As mortes, disse o senador, revelam incompetência, irresponsabilidade e desorganização do governo, que precisa definir prioridades na destinação dos recursos públicos para atender às camadas mais empobrecidas da população. Dias ressaltou que o problema que vive a população paraense é um reflexo do problema da saúde em todo o País. 'Não ouvi uma palavra do ministro José Gomes Temporão. A questão é nacional. Onde está o ministro da Saúde? E o presidente da República? Ou o que ocorreu no Pará é pouco para convocar a responsabilidade deles?', perguntou.

O senador disse ainda que o governo precisa mudar de perfil, deixar de ser perdulário e evitar o desperdício, e refutou a argumentação de falta de recursos, pois 'o governo vem arrecadando horrores como jamais arrecadou, próximo de 40% do PIB em receita pública'. Falta competência, organização e sensibilidade humana. 'Um governo que assiste passivamente a um massacre que atinge dezenas de bebês recém-nascidos por absoluta irresponsabilidade de quem governa é um governo que há de ser condenado pela história', sustentou.
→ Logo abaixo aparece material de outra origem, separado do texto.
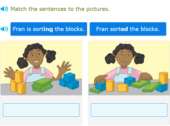Play audio for the instruction sentence
The height and width of the screenshot is (126, 170).
[x=4, y=9]
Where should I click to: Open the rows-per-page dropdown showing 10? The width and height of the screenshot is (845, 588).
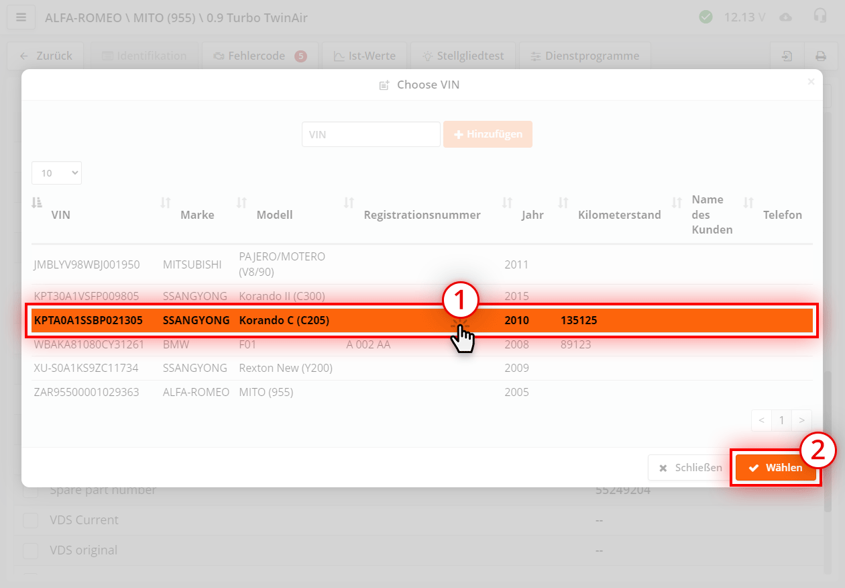click(56, 173)
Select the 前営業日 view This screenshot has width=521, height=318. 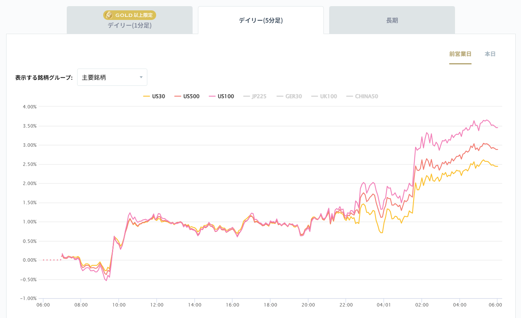(x=460, y=54)

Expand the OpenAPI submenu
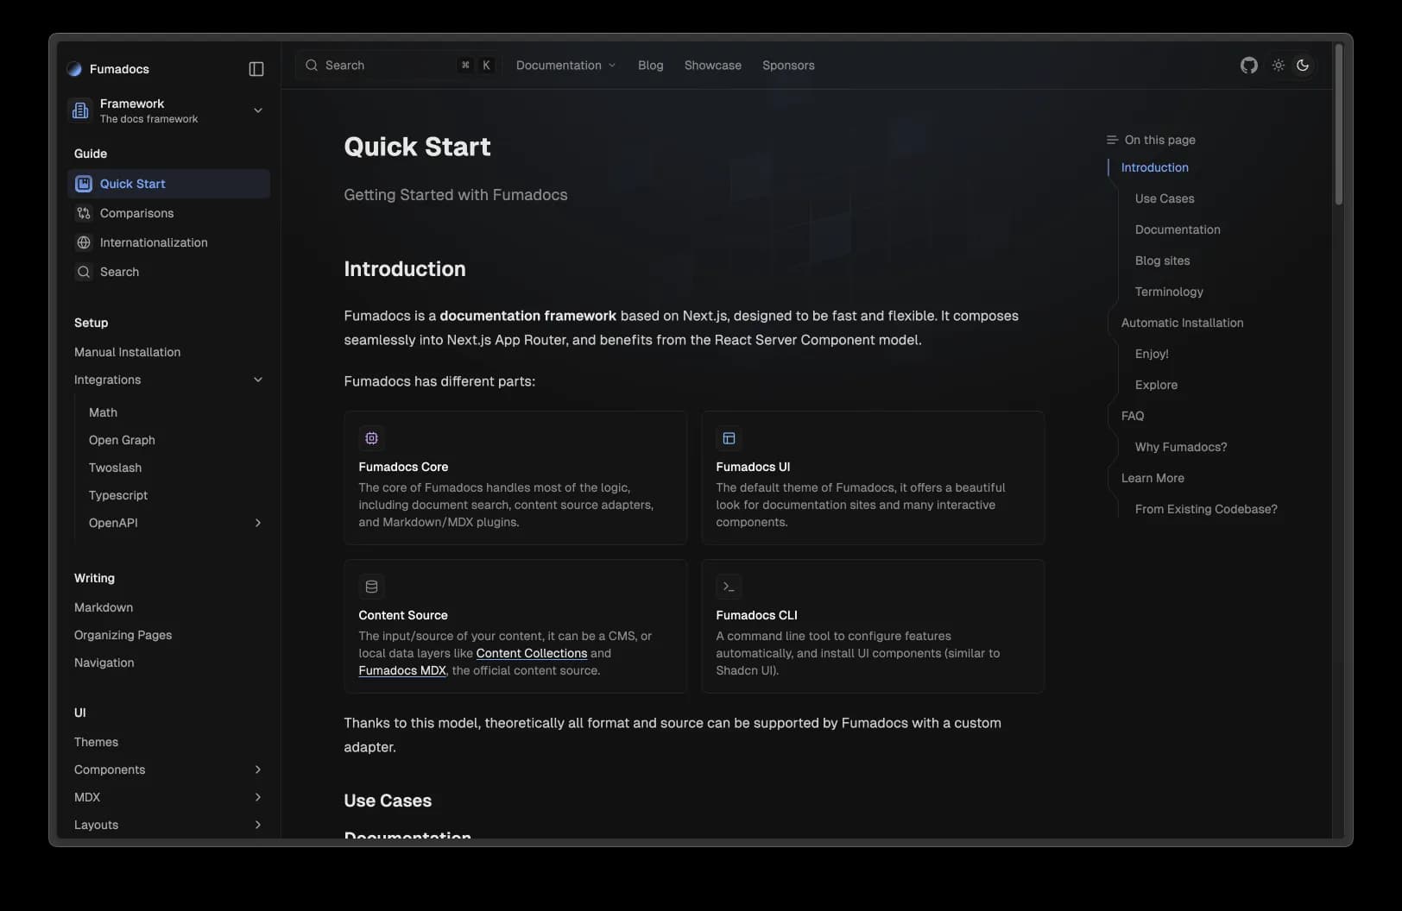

Papaléo Paes (PSDB), senador do Amapá, também criticou o descaso do governo federal com o Pará. Por ser uma administração petista, lembrou o senador, imaginava-se que o ministro ou o presidente olhassem com mais atenção para a situação. Conforme Papaléo, que é médico formado pela Faculdade de Medicina do Pará, a Santa Casa de Misericórdia deixou de ser referência de qualidade de serviço, como era na época que lá estudou. 'A Santa Casa está completamente abandonada pelo serviço público. Recebeu uma atenção muito especial – e quero fazer justiça – no governo Almir Gabriel e no governo Jatene, ex-governadores do Pará. Mas hoje está em plena decadência', protestou.

O representante do Amapá avisou que uma comitiva de senadores estará quinta-feira na Santa Casa para conferir in loco as denúncias. 'Vamos lá, na quinta-feira, fazer a nossa parte, que é a fiscalização que esta Casa tem obrigação de fazer – e vão médicos nessa comissão – e fazer também a avaliação das providências já tomadas', disse o parlamentar.